**Excerpted data**

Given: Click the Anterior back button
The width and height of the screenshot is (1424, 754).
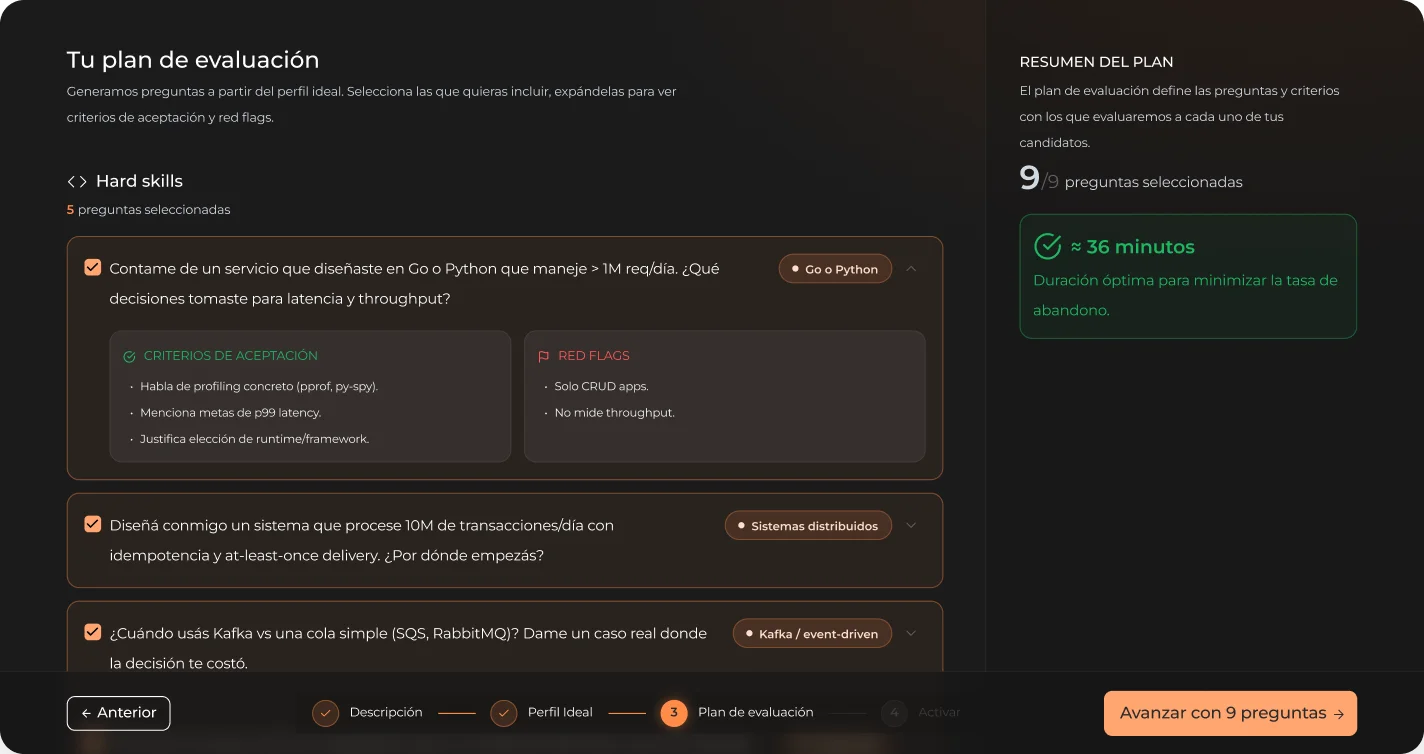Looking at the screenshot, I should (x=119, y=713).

==

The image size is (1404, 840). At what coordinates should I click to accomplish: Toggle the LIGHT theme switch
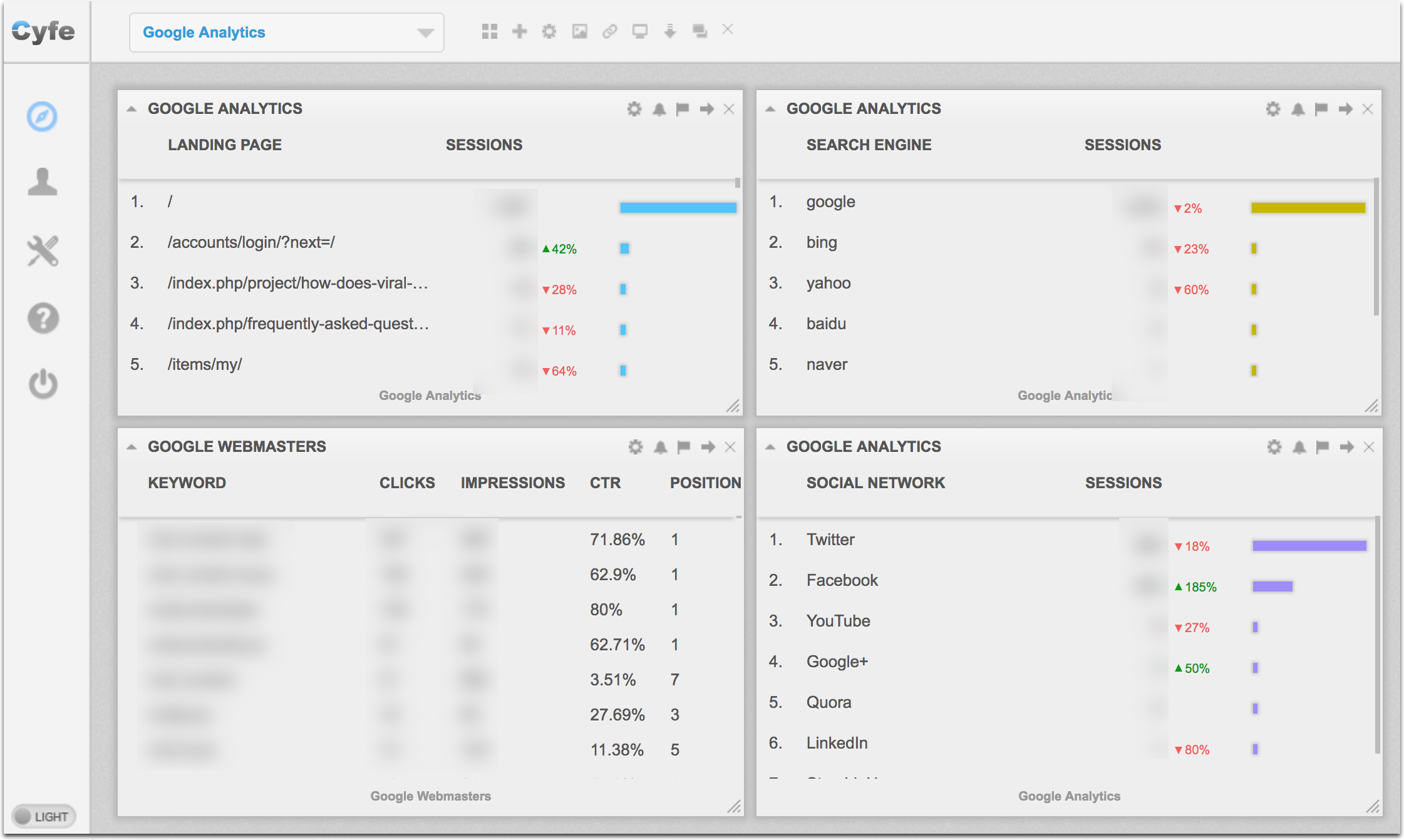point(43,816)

* * *

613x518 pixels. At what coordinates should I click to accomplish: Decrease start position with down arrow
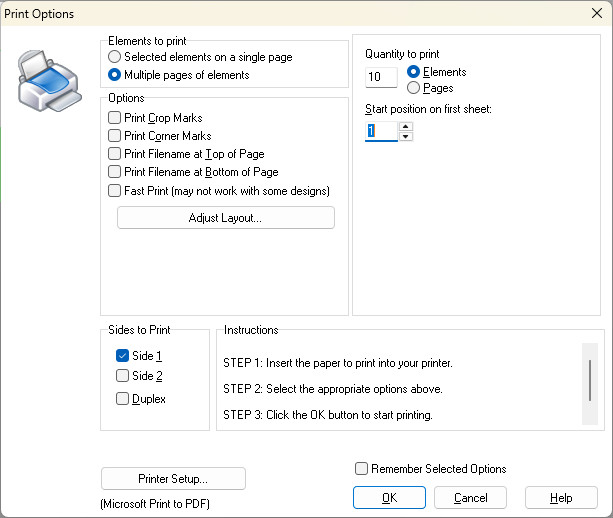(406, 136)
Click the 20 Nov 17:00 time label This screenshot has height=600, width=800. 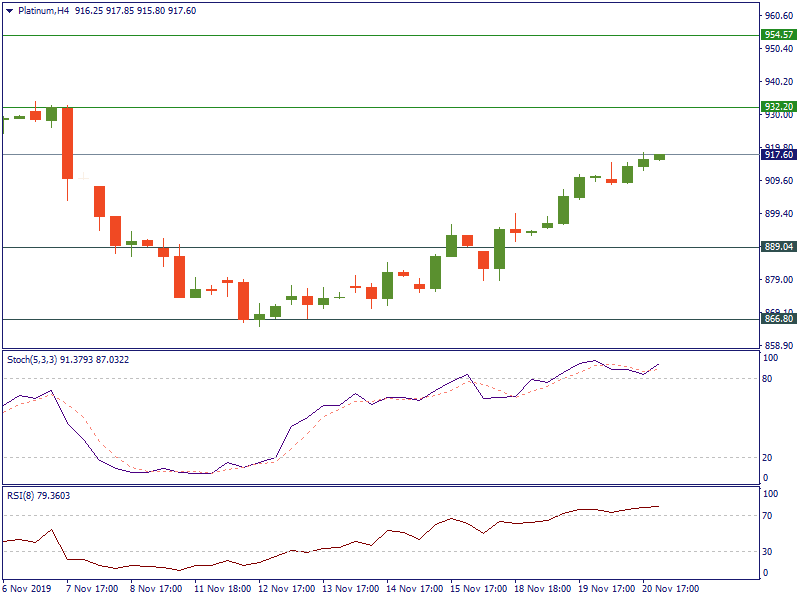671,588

**Objective**
Format the listing lines from the line with "Given: Click the Anterior back button" to the line with "Looking at the", both included, as a JSON list of strings with one string per line, blank lines dropped and the pictures left out.

**Right answer**
[
  "Given: Click the Anterior back button",
  "The width and height of the screenshot is (1424, 754).",
  "Looking at the screenshot, I should (x=119, y=713)."
]